Bookmarked Google magic (code acts in education)

As my colleague John Potter pointed out in response to the Google marketing, magic often refers to the ‘skill of misdirection,’ a certain sleight of hand that indicates to the audience to ‘Look at this magical stuff over here… (but don’t look at what’s happening over there).’ But ‘over there’ is precisely where educational attention needs to be directed, at the technical things, even the boring things like privacy policies and user agreements, that are reshaping teaching and learning in schools. Google may be opening up exciting new directions for schooling, but it may also be misdirecting education towards a future of ever-increasing automation and corporate control of the classroom.

Ben Williamson pulls the curtain back on the magic associated with Google’s new Google Classroom feature ‘Practice Set’, which provides adaptive learning technology. He discusses the underlying technical functionality and internal political conflicts.
Bookmarked Google Classroom and How Spaces Value People + Subtraction.com (webcache.googleusercontent.com)

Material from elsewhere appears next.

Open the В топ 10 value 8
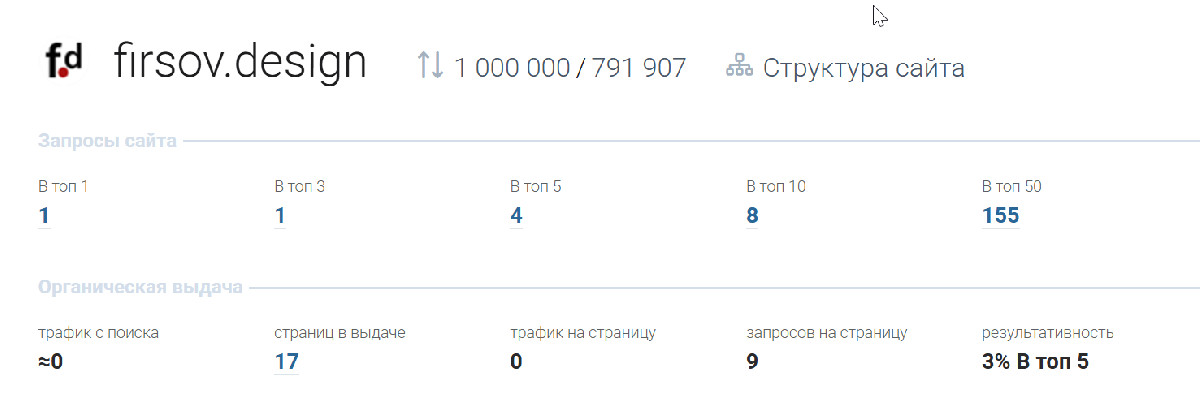Image resolution: width=1200 pixels, height=418 pixels. click(x=752, y=215)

At the end of the day though, that is all that Google Classroom amounts to: a tool built to meet lowest common denominator requirements from a sprawling community of administrators. Not a tool built for students. In Google Classroom, students are an afterthought and their experience of using the app amounts to little more than a formality. What seems to matter more is the vast complexity of the educational market and building a solution that works for as many institutions as possible. The app is for organizations, not students. And when you build a space with those priorities, how little you value people is abundantly clear.

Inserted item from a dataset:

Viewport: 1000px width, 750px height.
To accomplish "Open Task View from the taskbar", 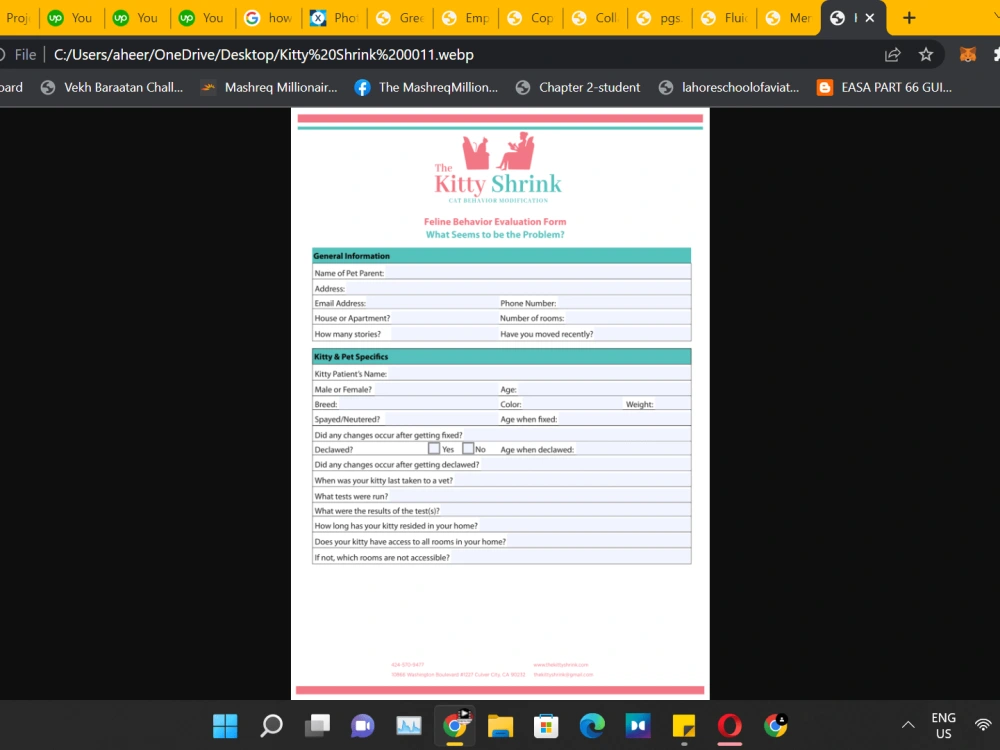I will 317,727.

Khoi Vinh provides his perspective on Google Classroom, questioning the material design, search and inability to personalise your experience.
Replied to Google Classroom rubrics and originality reports exit beta by Stephen Downes (downes.ca)

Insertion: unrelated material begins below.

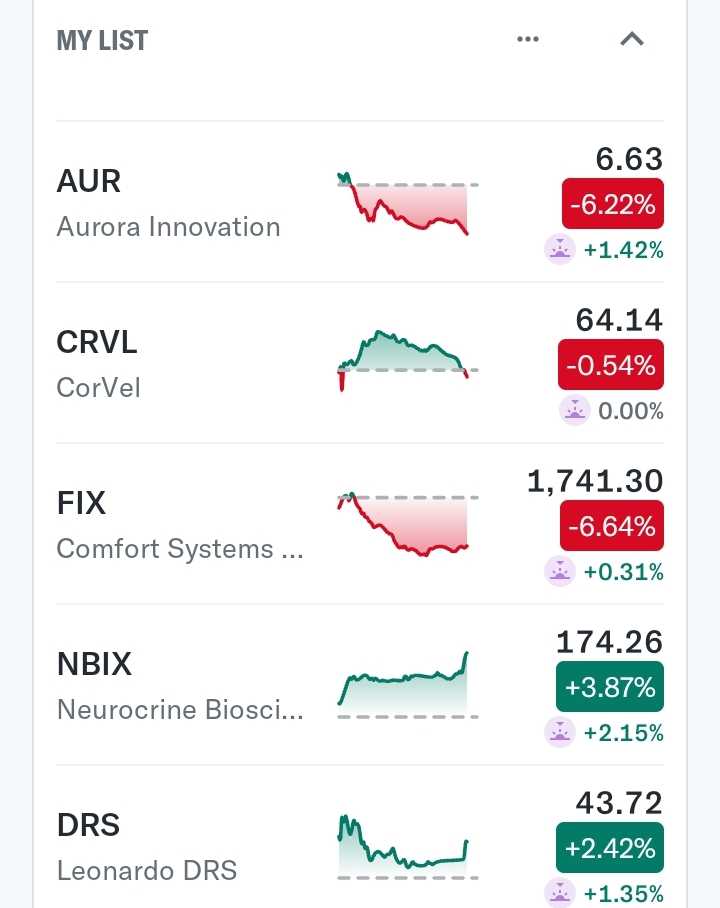The height and width of the screenshot is (908, 720).
Task: Click the CRVL -0.54% change badge
Action: coord(611,365)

It makes me think – why can’t I have a tool that just reads what I type, and lets me know who has said the same (or similar thing) before, automatically finds and inserts references, and alerts me of any reports or studies that contradict what I’m saying?

I really like this idea Stephen. I guess the question as always is a question of who would fund/pay for it.
Replied to https://quickthoughts.jgregorymcverry.com/2019/04/04/mikeelgan-people-who-call-google-a-flop by Greg McVerryGreg McVerry (quickthoughts.jgregorymcverry.com)

People who call Google+ a flop have no idea how much money over decades of users Google will make with Google Classroom. So much of the design and UX is the same, wonder if they shared any codebase.G+ had to influence Google Classroom development

That is a really good point Greg. I think that it is interesting that the platform is being continued within business/education. I can see G+ continuing to be developed to the point where it can become an organisation’s internal stream.

Even if it is not, Classroom offers many similar capabilities. My concern is that, like with SeeSaw, what can a user actually do with their Classroom archive once they have finished atudying.?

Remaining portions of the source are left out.